08:55 - The Problem of Pragmatism
Matt Tully
Yeah, we could go too far. Another danger or another dynamic that you highlight in the book is just the pragmatism that is so typical of the broader culture that we live in, but it can also affect us as Christians and our churches in how we think about what it means to be a Christian and to be a church and to do ministry. Expand on that a little bit for us, how pragmatism has impacted us.
Matthew Bingham
I think this is a big theme in the book. Namely, it’s this idea that I have this desire to connect with God and to pursue something sometimes vaguely defined as spirituality or whatever term we want to use, and so I’m going to use whatever tools work for me to get me there, to get me that sense of felt experience. And again, there’s a lot of aspects of life in which what works makes sense. How are you going to cut your lawn? Are you going to use this kind of lawnmower or that kind of lawnmower? Well, pick the one that works the best and try them out. So that is kind of how we operate, but I think in Scripture, when it comes to knowing God and the worship of God, I think the Scriptures point us to follow the directives that God gives us. We’re encouraged in Scripture not just to know God but to know him through the means that he has given to us. And so it’s this area where we’re actually not encouraged to just pursue whatever works. And so historically, Reformation-minded Protestants have looked to Scripture as the light to our feet and the lamp to our path, and that’s how we’re going to know who God is and how we can walk with them faithfully. And that includes these areas of discipleship and spiritual growth.
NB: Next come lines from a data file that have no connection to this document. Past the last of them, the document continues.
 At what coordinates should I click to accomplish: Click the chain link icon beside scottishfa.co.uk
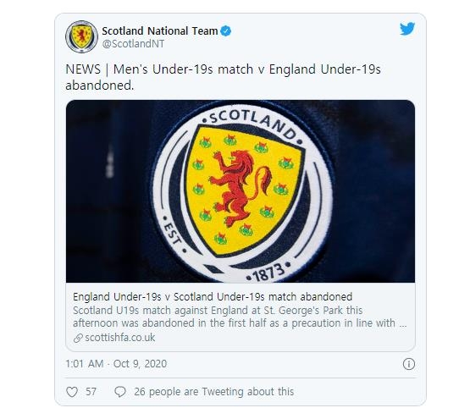(x=78, y=338)
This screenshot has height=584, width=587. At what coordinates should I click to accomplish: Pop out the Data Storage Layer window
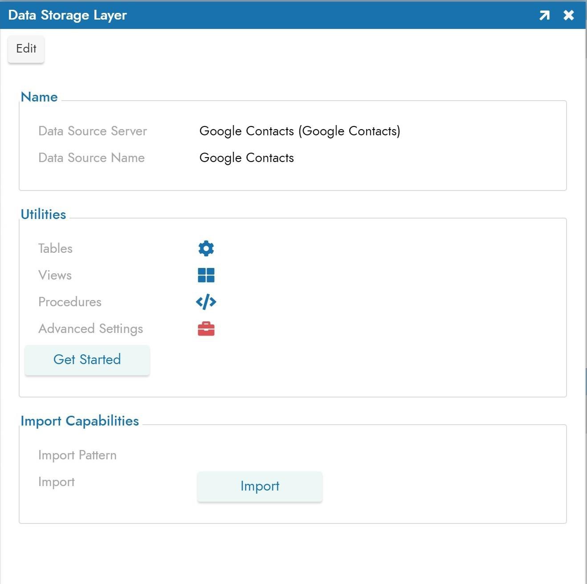pos(544,16)
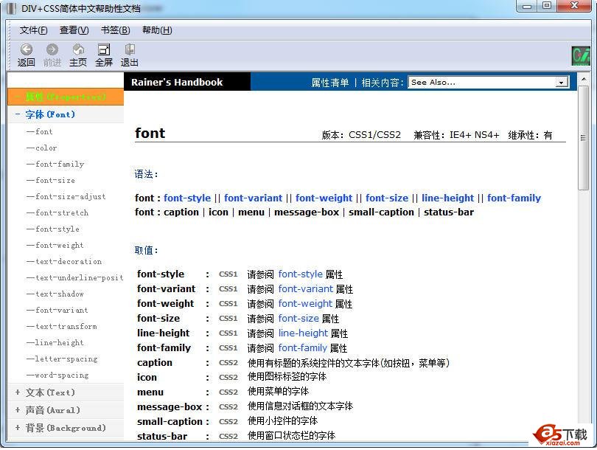
Task: Click the book icon in the title bar
Action: pyautogui.click(x=10, y=7)
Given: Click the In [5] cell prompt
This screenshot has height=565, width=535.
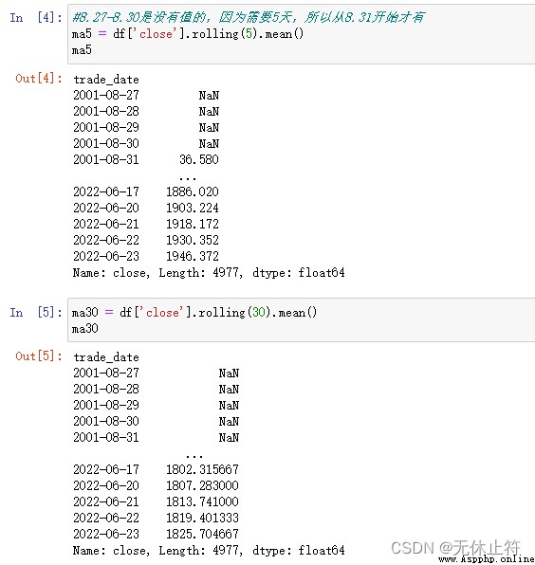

And so that sense of pragmatism—“Well, this is kind of interesting; this seems to excite me in some way and to satisfy some curiosity I have”—I think that leads to all sorts of mischief in this area and leads people down roads that aren’t biblical and aren’t helpful.
Matt Tully
Your mention of buying a lawnmower—one that works well to cut your yard—it makes me think of another dynamic that even fits with this idea of pragmatism, and that’s just the choice that we’re used to having as Americans living in the twenty-first century. We’re used to just choice. We can look at all these different options in front of us, whether it’s a lawnmower or a type of jam or even our spirituality, and we get to choose from all these different options whatever meets our needs best and suits us best. And that’s something that, again, I think can maybe make us less excited about some of these historical means of grace or ways of relating to God that we’ve been handed from history. We kind of want to be able to shape it into what fits us.
Matthew Bingham
What’s interesting is that sense of choice and wanting a plethora of options—“Well, this works for me, and that doesn’t”—that picking and choosing is very much the way of things these days. All the media we interact with—you think about something like a Spotify streaming service versus the older way of going and you had to buy a CD. This is the album, this is the tracks. But now I can make my own playlist. So I think we’re very habituated to think in this way.
Matt Tully
And even in spiritual ways. The spiritual leaders we’re learning from, the kinds of messages that we’re hearing from the Bible. That also has been so affected by the internet and the ability to pick exactly what we want to hear, even on a spiritual front.
Matthew Bingham
Yeah, absolutely. The internet is a great gift, of course, and it’s wonderful that we can have access to all these different voices. But at the same time, it creates a real danger. And one of the things in this realm of discipleship and spiritual growth that you see often emerging with evangelicals is they’re thinking, Okay, I want to pursue this spiritual depth, and so this person sounds interesting, and that person sounds interesting. And actually, the two people that they might be drawing on might be totally incompatible theologically, and they’re attracted to maybe a spiritual practice or an approach, but those practices are downstream from theological convictions. And so again, if you are an evangelical Protestant, there are good reasons why the Protestants who came before sort of steered this way and not that way. And one thing that concerns me is that sometimes in this spiritual growth and spiritual formation space, you’re just sort of presented in some of the materials that are out there this sort of eclectic mix of theological guides. And you would often never know from the person presenting that on that A, B, C platter, that options A, B, C, and D are actually not especially theologically compatible with one another. They’re all just presented as sort of equally valid ways of thinking about the Christian faith, when in fact, the reformers strongly, in some cases, rejected some of the approaches to spirituality and to God that are represented by those voices.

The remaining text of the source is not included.